Copy, from the listing, every line in which the string "Given" is present.

EXTRACTED ENTRIES
▬▬▬

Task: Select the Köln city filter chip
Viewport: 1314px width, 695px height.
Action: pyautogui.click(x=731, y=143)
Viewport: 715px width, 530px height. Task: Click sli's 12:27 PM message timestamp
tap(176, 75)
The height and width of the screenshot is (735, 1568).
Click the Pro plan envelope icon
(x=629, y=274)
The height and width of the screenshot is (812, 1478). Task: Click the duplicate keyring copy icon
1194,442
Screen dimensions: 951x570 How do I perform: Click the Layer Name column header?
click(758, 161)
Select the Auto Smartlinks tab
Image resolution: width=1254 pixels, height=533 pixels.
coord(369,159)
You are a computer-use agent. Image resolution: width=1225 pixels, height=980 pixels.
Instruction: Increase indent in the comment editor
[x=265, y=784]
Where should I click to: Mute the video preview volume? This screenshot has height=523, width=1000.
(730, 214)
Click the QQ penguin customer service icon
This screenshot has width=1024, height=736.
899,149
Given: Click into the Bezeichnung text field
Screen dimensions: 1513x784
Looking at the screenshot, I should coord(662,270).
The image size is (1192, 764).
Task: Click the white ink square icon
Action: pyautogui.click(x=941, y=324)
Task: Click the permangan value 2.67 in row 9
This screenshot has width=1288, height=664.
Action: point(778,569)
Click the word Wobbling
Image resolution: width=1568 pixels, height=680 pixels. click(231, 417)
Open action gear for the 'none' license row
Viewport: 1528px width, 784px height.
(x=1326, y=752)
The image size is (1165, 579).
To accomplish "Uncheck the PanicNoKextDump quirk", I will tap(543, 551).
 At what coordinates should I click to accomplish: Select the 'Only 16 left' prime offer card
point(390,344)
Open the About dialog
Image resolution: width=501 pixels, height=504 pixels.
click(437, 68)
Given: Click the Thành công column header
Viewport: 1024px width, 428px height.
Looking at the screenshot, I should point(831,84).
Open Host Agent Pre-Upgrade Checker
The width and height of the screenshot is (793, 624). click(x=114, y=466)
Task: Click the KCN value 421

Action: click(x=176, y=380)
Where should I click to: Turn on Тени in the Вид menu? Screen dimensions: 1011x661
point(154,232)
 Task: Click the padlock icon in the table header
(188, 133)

▬▬▬

SOLUTION FOR THIS TASK
Given: Click into the Bezeichnung text field
Given: Click the Thành công column header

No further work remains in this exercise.